- [Source material]
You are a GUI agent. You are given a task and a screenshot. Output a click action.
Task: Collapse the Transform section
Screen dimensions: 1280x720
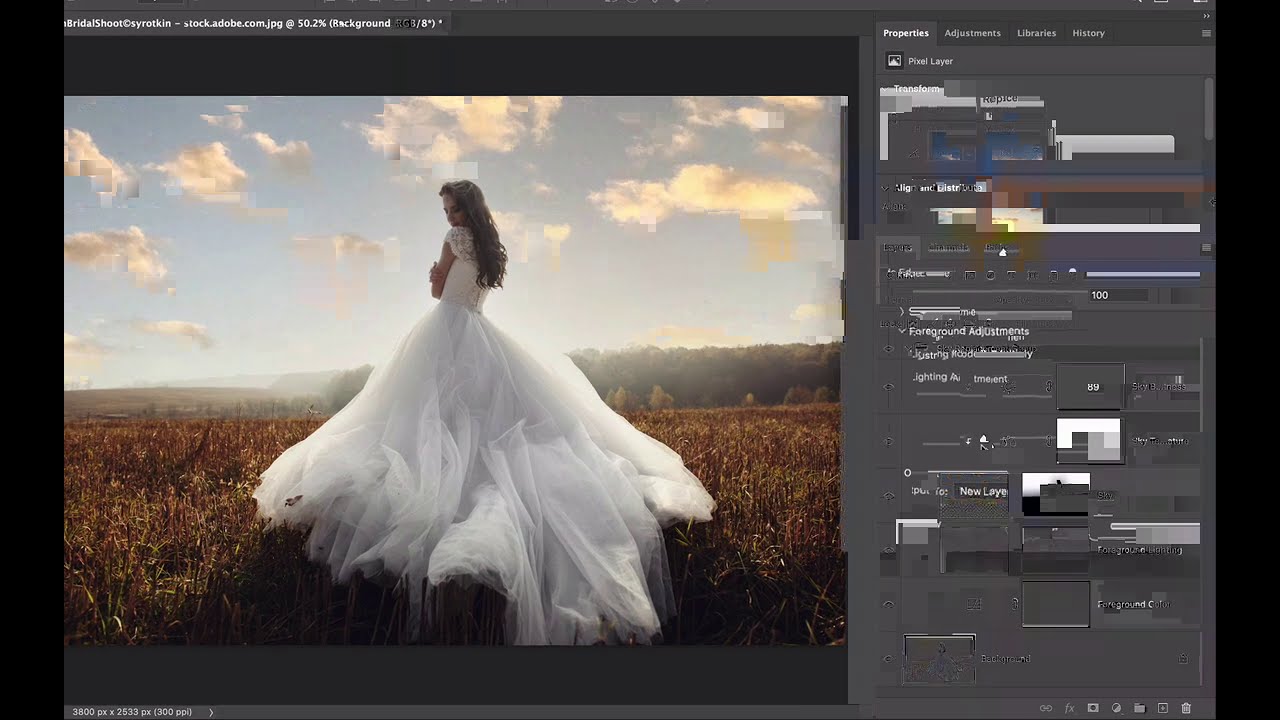coord(884,89)
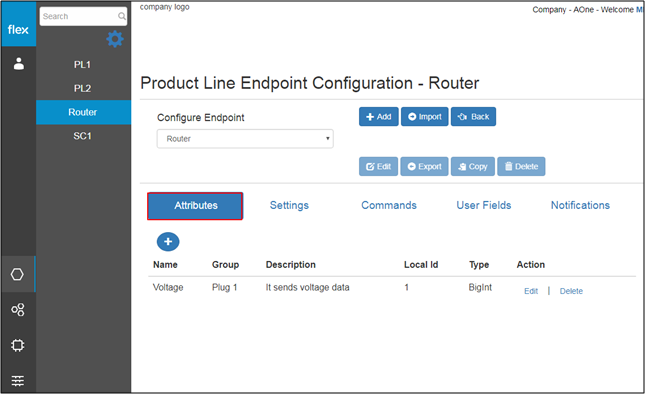Image resolution: width=645 pixels, height=394 pixels.
Task: Click the Export button
Action: pos(425,167)
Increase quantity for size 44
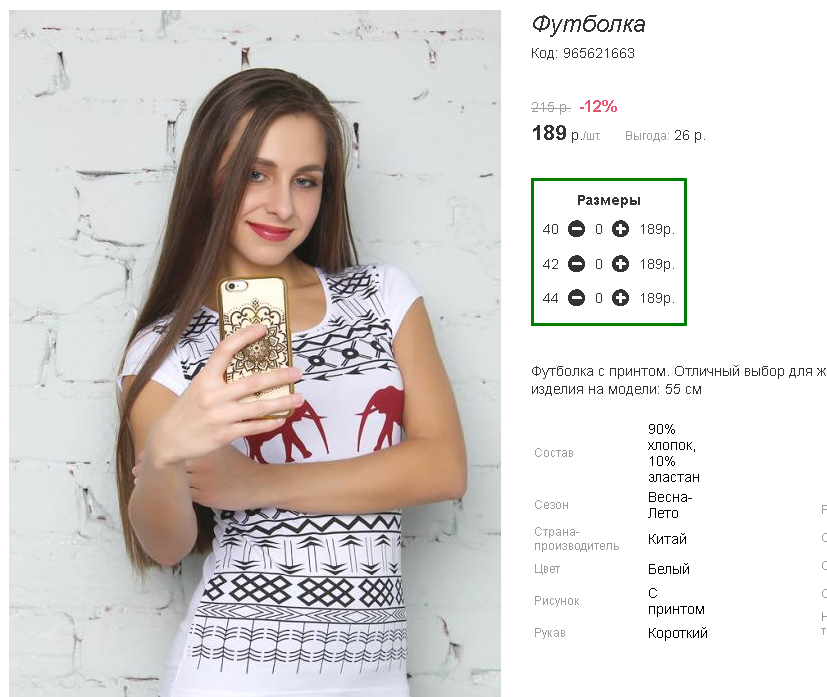827x697 pixels. (620, 298)
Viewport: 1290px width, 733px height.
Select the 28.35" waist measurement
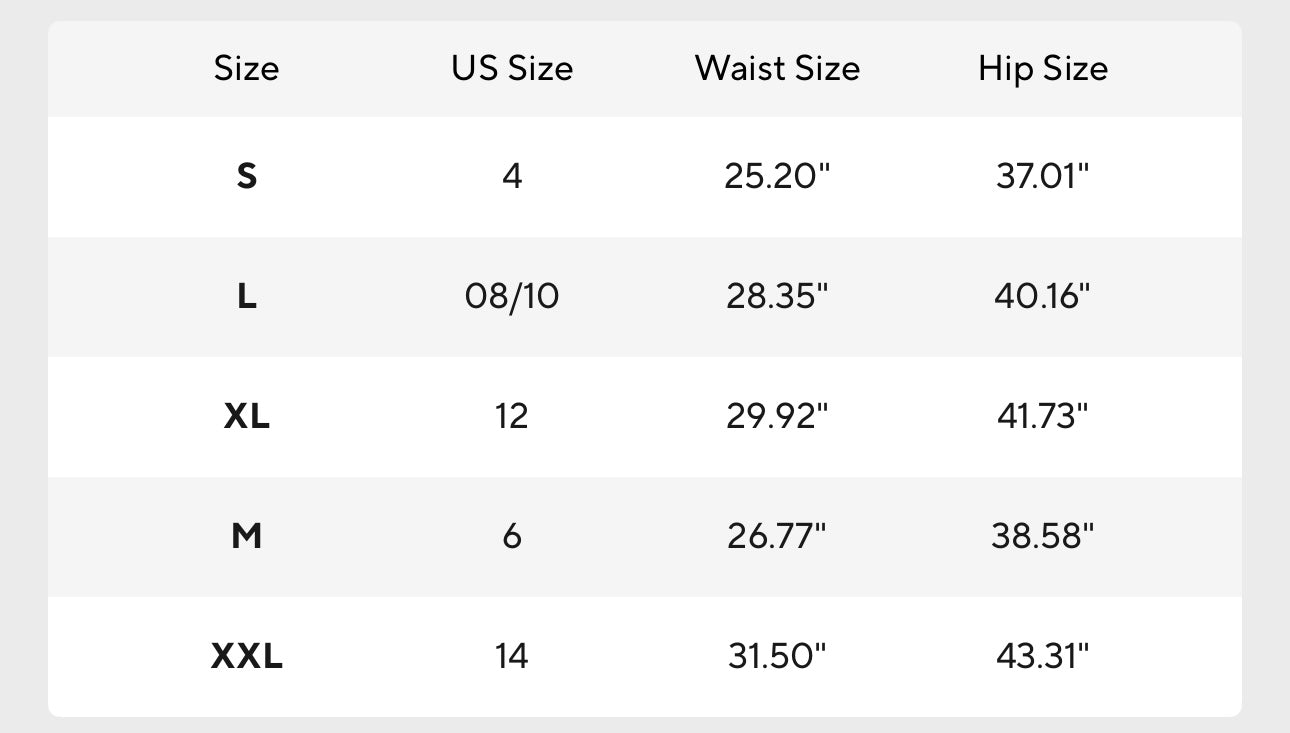point(777,296)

- [Problem requirements]
In your copy of the entries above, keep the text exact and leave out the pictures.

- [Solution]
You are a GUI agent. You are given a task and a screenshot. Output a click action.
Task: Collapse the Transform section
Screen dimensions: 1280x720
coord(884,89)
Image resolution: width=645 pixels, height=394 pixels.
Task: Click the Export button
Action: pos(425,167)
Increase quantity for size 44
827x697 pixels. (620, 298)
Viewport: 1290px width, 733px height.
Select the 28.35" waist measurement
point(777,296)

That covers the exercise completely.